NI paper review: Bomb attack and free school meals
A shooting and a bomb attack dominate the front of Tuesday's papers.
The Belfast Telegraph leads with the bomb attack in Wattlebridge, County Fermanagh, which saw police officers narrowly avoid injury.
Its coverage focuses on remarks from Deputy Chief Constable Stephen Martin, who said dissident republicans were behind the explosion, and had attempted to lure officers to their deaths.
He called on local politicians to act in the wake of the incident.

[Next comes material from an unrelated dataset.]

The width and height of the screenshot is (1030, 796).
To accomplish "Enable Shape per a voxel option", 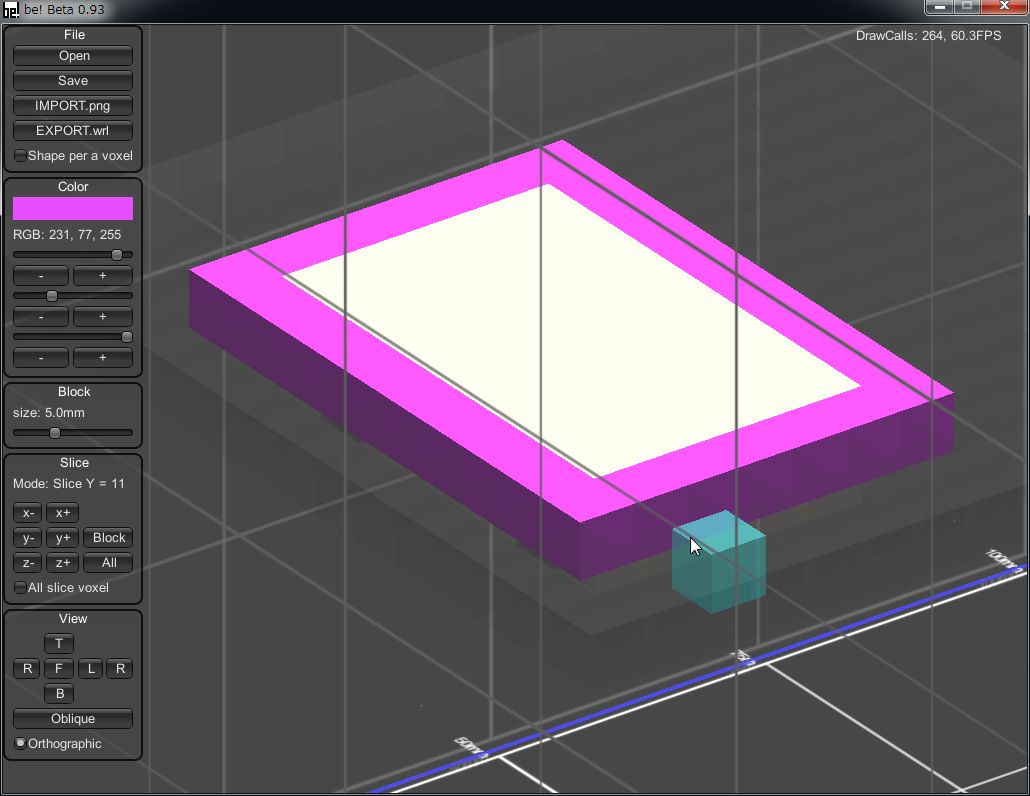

"We shouldn't take our peace for granted and need to work continuously to move forward and not allow ourselves to regress," said DCC Martin.
'Needs a story'
The paper's coverage of the incident also includes remarks from counter-terrorism expert Ken Pennington, who predicted more attacks between now and 31 October, the day the UK is scheduled to leave the EU.
Mr Pennington fronts The Last Castle, an anti-terrorism and human rights consultancy.

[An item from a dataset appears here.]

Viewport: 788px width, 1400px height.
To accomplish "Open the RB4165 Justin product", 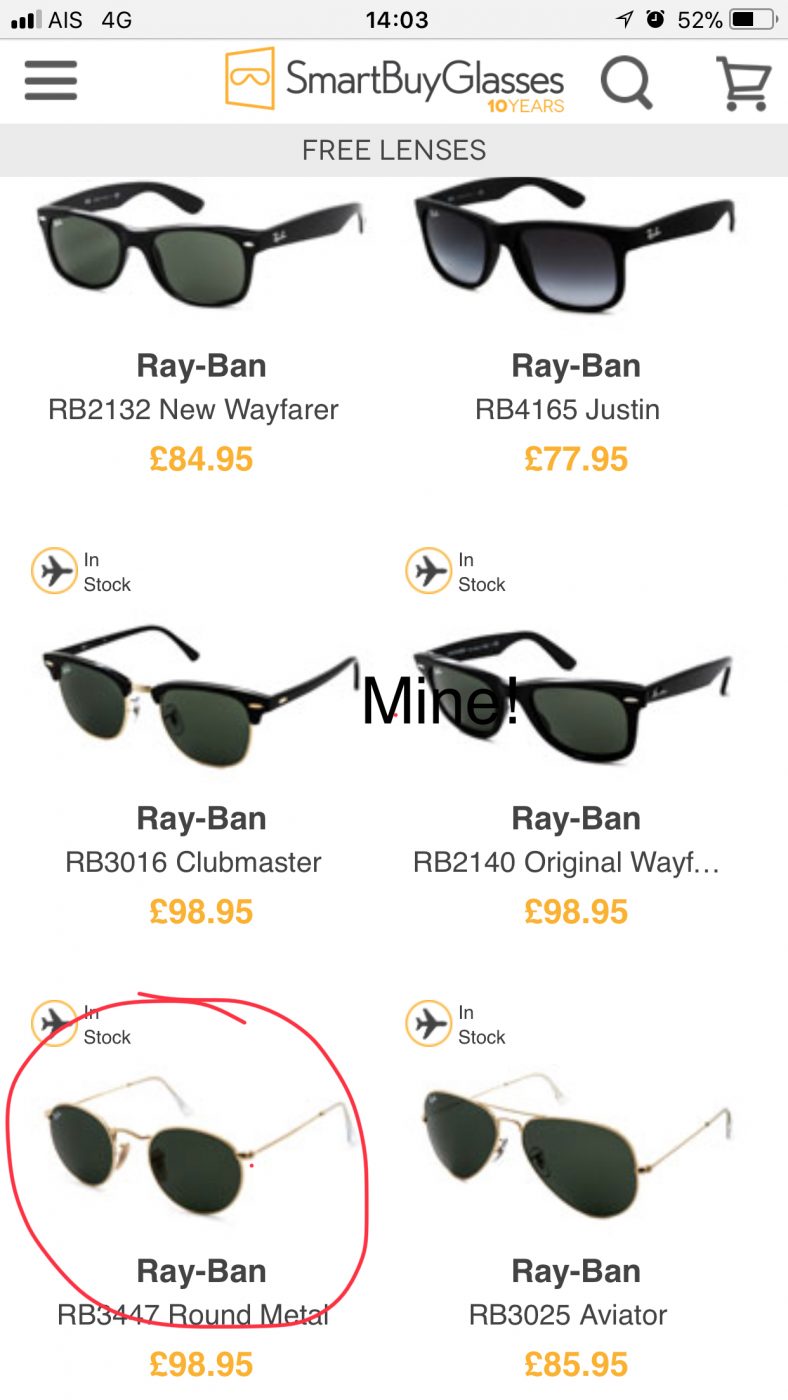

"The difference between terrorism and crime gangs is that terrorism needs a story to justify itself," he said, citing the Brexit process as providing a narrative.
Coverage in the News Letter of the bomb attack focuses on comments from former deputy chief constable Alan McQuillan.
Mr McQuillan credited "very good policing" for avoiding a loss of life in the attack.
Coverage in the Irish News of the explosion focuses on the belief it was carried out by the Continuity IRA.
"The Continuity IRA have been present for a long time but I think it is fair to say that their level of activity has increased this year," said DCC Martin.
It noted the group had claimed responsibility for an incident in Craigavon last month.
Free summer meals
Reported inside the paper is a scheme aimed at tackling food poverty in Northern Ireland, with tens of thousands of free school meals to be provided over the summer.
Meals are provided to children whose family income is less than £16,190.
The scheme is backed by the Urban Villages Initiative and Business in the Community.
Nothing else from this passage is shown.